HOW TO COMPLETE THIS TASK
Output, word for word, the lines of this listing that fall between the line with "Task: Click the" and the line with "590x364 pixels.", counting both of those lines, and no others.

ENTRIES PROVIDED
····················
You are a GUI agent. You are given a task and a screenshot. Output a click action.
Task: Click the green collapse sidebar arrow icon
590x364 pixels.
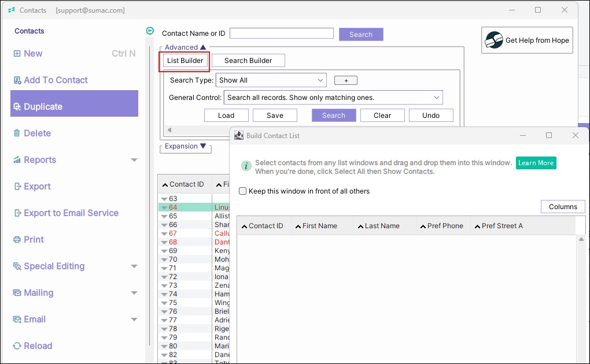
····················
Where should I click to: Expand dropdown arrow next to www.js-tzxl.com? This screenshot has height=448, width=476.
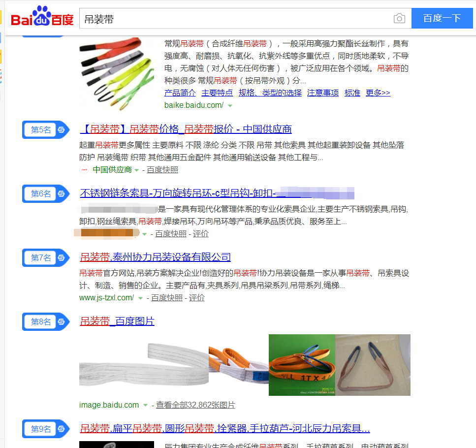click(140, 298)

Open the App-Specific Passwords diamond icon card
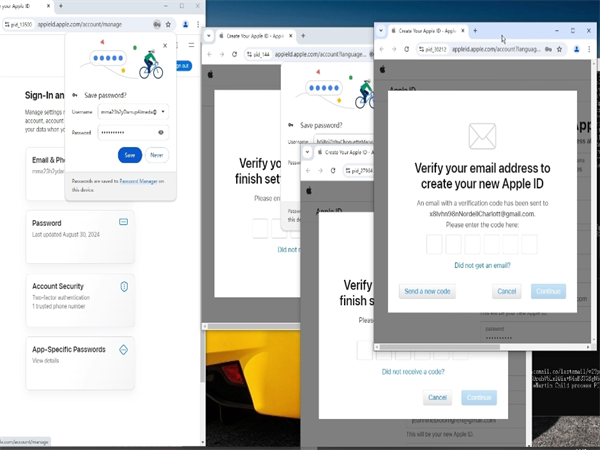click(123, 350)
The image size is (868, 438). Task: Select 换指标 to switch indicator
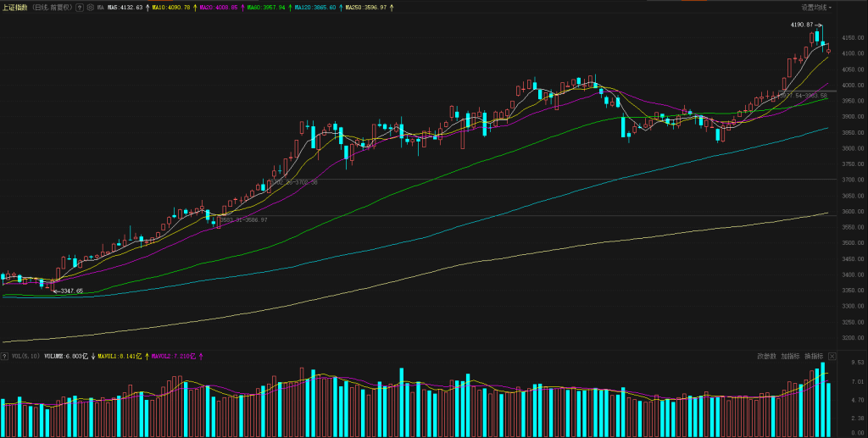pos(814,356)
····················
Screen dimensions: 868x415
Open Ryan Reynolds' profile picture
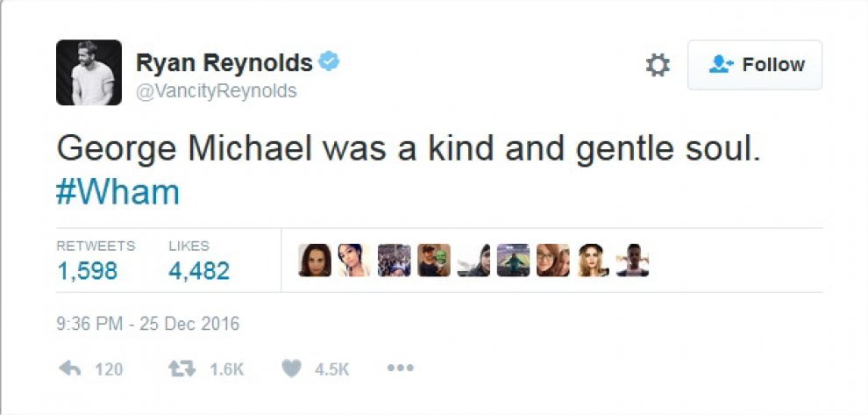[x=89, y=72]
····················
RESULT BELOW
Task: Click the green collapse sidebar arrow icon
590x364 pixels.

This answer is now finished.